I went to my 43rd high school reunion last night.
Here are some random thoughts about that.
When I entered junior high school (from a really small, religion-based elementary school), I knew very few of the over 200 people in my new class.
I started junior high school the year after my whole world turned around — when I had my first cardiac pacemaker implanted (on the same day that John F. Kennedy was shot, which turned everybody else’s world around, too).
I didn’t know many people in my 7th grade class. Nevertheless, I remember being happy to be entering that big world of more diverse, interesting people. I remember observing people, with fascination and with gratitude to be there among them.
It felt like an adventure and a relief, in a way.
Some people were kinder than others back then. 13-year-old kids aren’t very far along in the process of developing empathy to others. (Developing empathy is a growth process in human beings, which sometimes gets short circuited by unfortunate circumstances.)
But for the most part, I remember a lot of people who showed kindness to me. And I could have been a prime target for bullying — (1) I was unfamiliar to lots of people and (2) I had a medical condition that a lot of people knew about. (Because cardiac pacemakers were so new, and because the one I had implanted was so big and stuck so far out, the doctors thought I needed to wear a brace and leave early from class, with somebody carrying my books for me.)
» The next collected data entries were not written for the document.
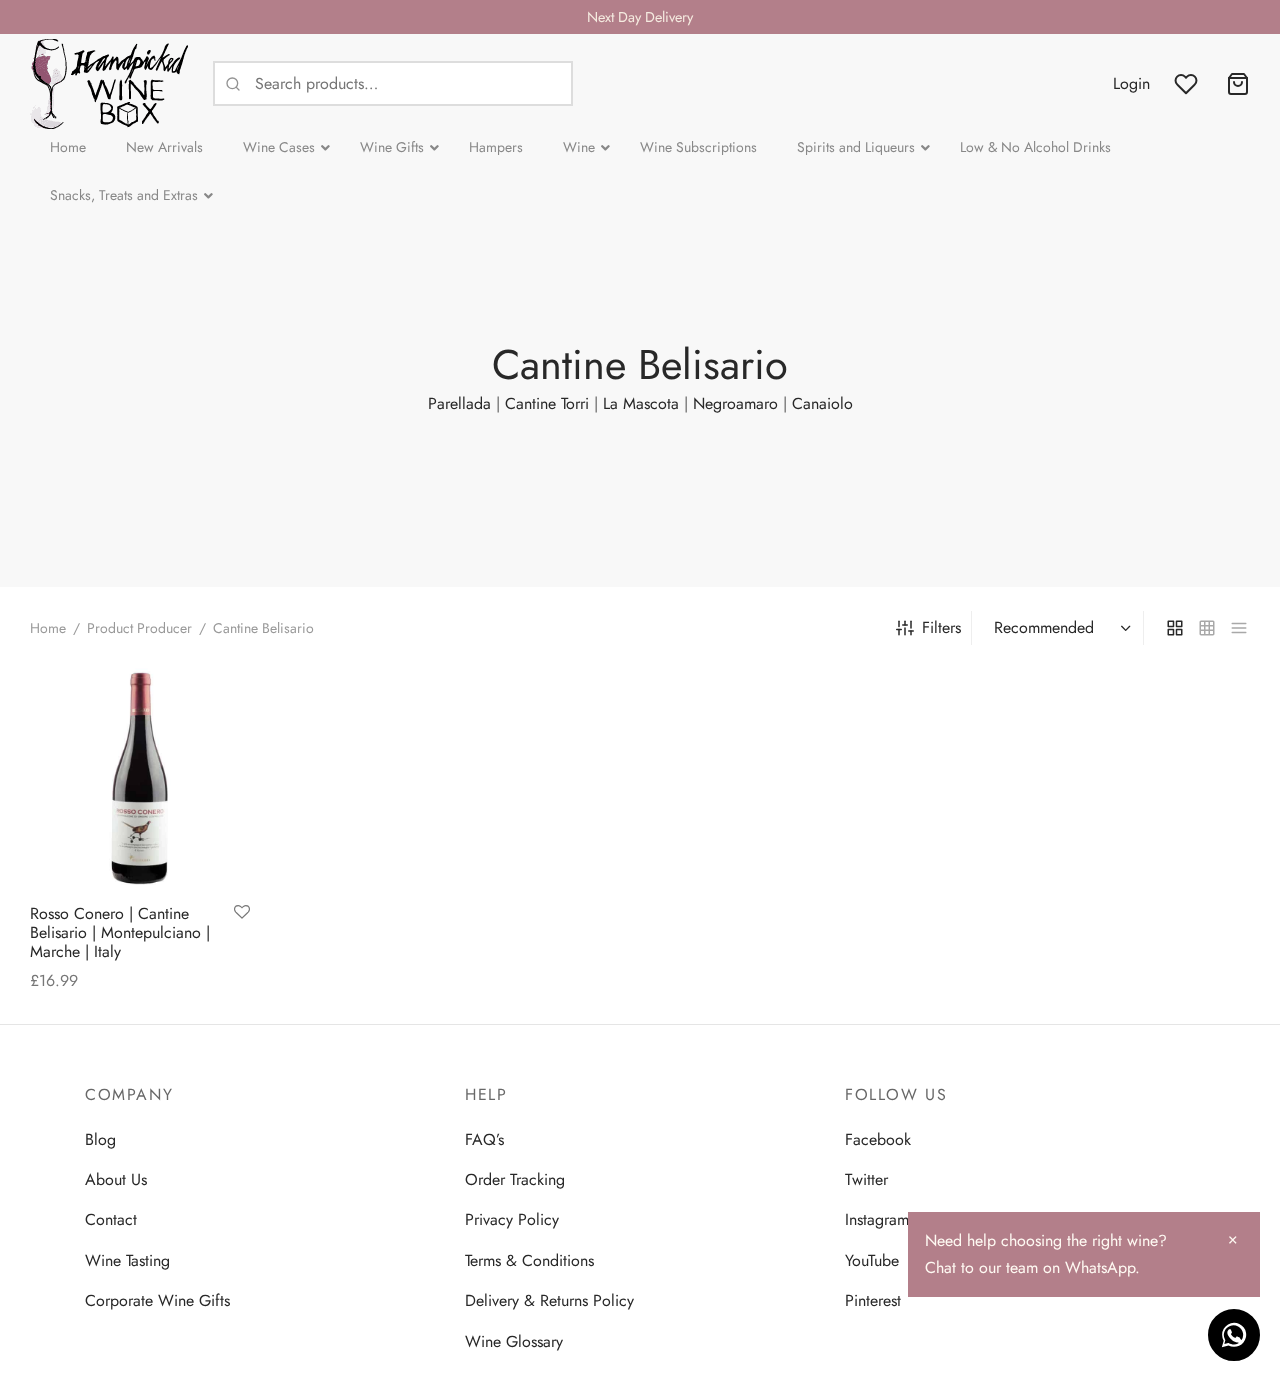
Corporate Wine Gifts (157, 1300)
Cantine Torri (547, 403)
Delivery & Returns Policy (549, 1300)
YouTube (872, 1260)
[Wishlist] (1188, 84)
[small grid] (1207, 628)
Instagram (877, 1219)
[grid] (1175, 628)
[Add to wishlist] (242, 913)
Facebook (878, 1139)
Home (48, 628)
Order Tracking (515, 1179)
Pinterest (873, 1300)
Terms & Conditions (529, 1260)
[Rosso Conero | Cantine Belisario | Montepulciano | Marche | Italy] (140, 778)
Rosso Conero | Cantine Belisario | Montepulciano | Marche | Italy (120, 932)
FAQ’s (484, 1139)
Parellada (459, 403)
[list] (1239, 628)
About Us (116, 1179)
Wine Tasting (127, 1260)
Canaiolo (822, 403)
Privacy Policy (512, 1219)
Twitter (866, 1179)
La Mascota (641, 403)
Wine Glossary (514, 1341)
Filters (941, 627)
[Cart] (1238, 84)
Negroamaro (735, 403)
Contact (111, 1219)
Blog (100, 1139)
But I only got bullied by one person and it was pretty mild (even though I did witness, at times, other people getting bullied worse, which was awful).
I had a lot of great experiences, learning to know the people in the class, as we grew from ages 13 through 18.
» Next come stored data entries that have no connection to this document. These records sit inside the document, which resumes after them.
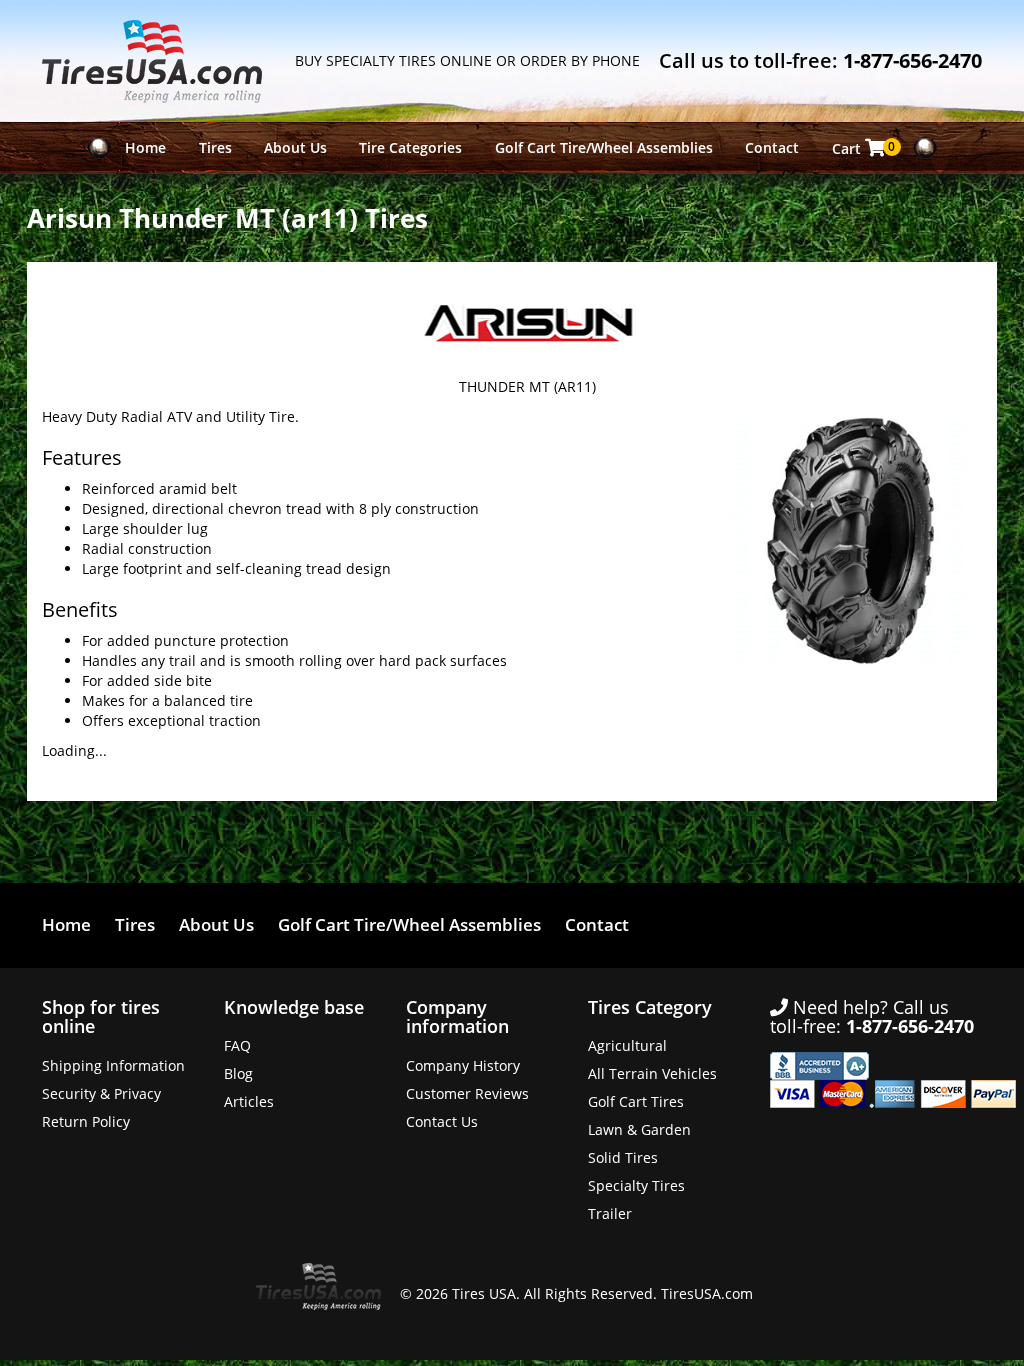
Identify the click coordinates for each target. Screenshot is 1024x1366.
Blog (238, 1073)
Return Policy (86, 1121)
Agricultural (627, 1045)
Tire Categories (410, 147)
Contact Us (442, 1121)
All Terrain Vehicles (652, 1073)
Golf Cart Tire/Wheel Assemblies (604, 147)
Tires (215, 147)
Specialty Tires (636, 1185)
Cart (864, 148)
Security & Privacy (101, 1093)
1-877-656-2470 (912, 60)
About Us (295, 147)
One thing I remember feeling bad about for most of those years of junior high and high school?
Not sure why I felt so bad, in retrospect. Actually, I can guess:
- I didn’t look like the models of good looks I saw everywhere in the media.
- The guys in junior high and high school didn’t seem interested in me, that way.
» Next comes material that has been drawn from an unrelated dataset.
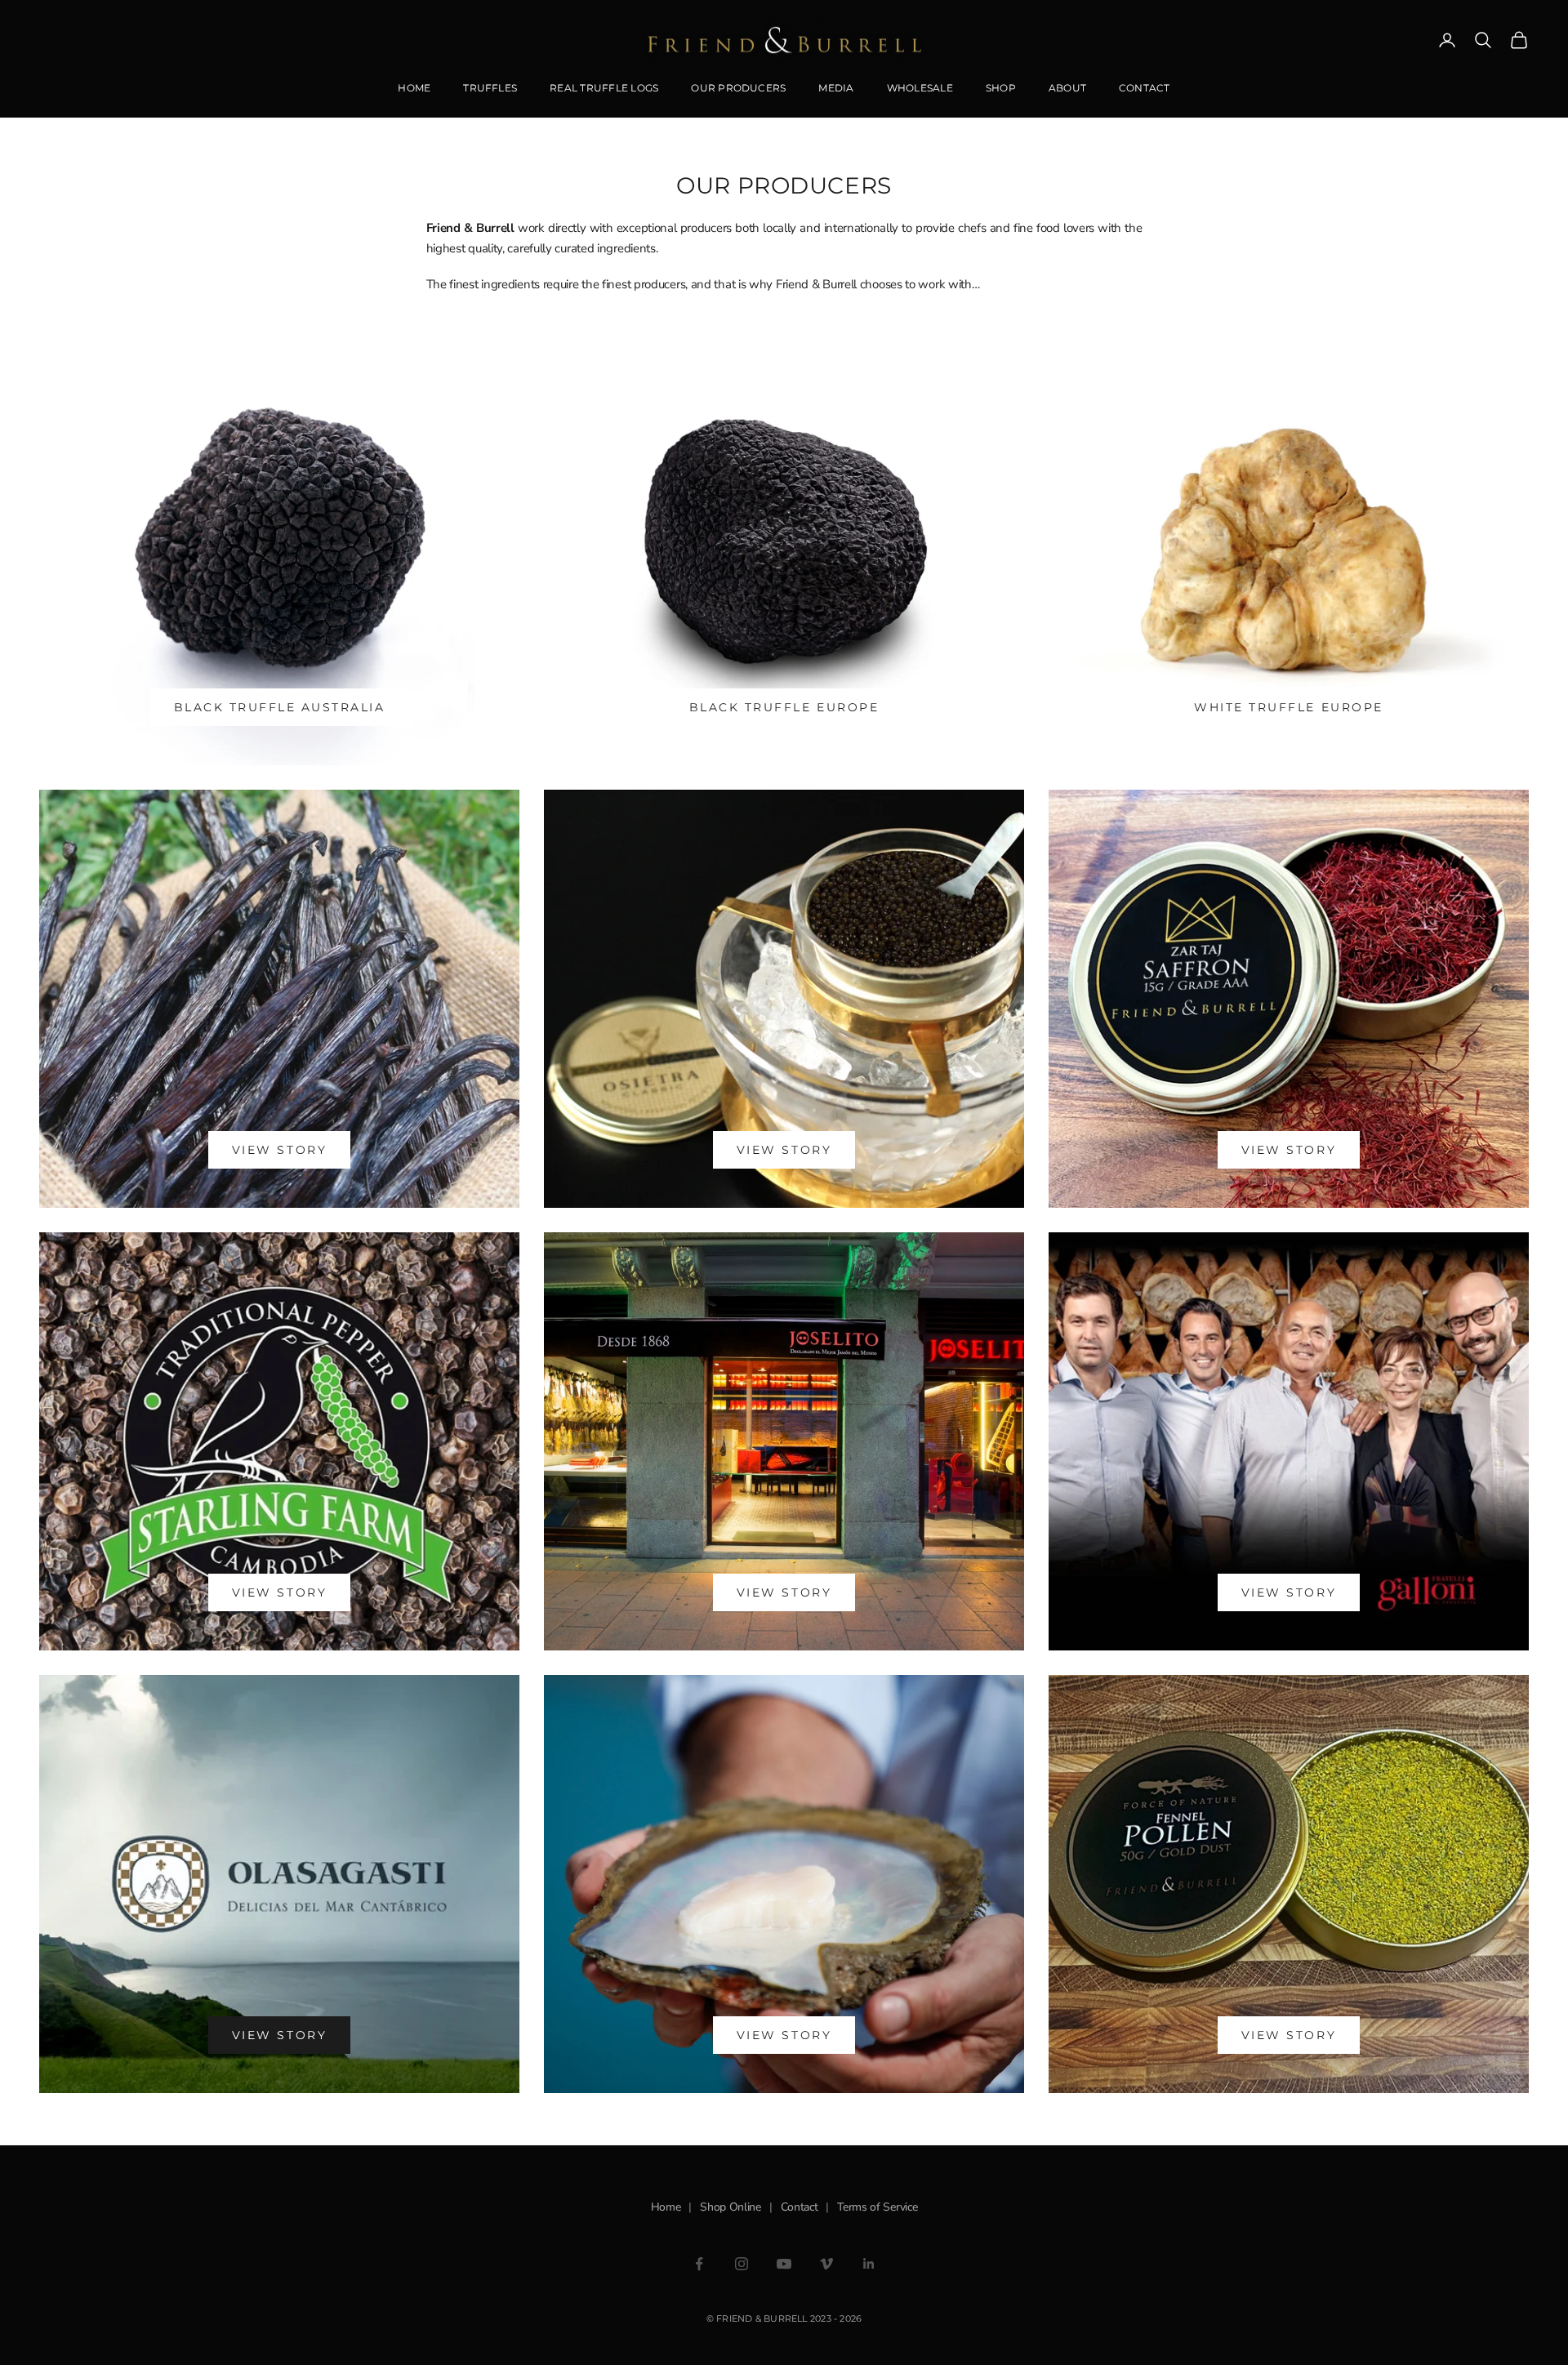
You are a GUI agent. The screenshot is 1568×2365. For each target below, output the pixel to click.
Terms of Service (877, 2207)
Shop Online (730, 2207)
- I had this weird pacemaker sticking out of my body, which affected how I felt about myself.
Last night, at the reunion, some of the guys told me that they were interested in me, back then.
Why didn’t they let me know when we were in school together?
Because they thought I wouldn’t go out with them. They had lots of reasons why they thought I might reject THEM. I was very surprised to hear that.
I think a lot of people hear stories like that — and other surprising stories — when they go to a reunion.
That’s the end of the blog post for today, ladies and gentlemen.
Thanks to people from my high school, everybody who ever felt insecure in school, and — if that doesn’t cover everybody reading today — the rest of you, too.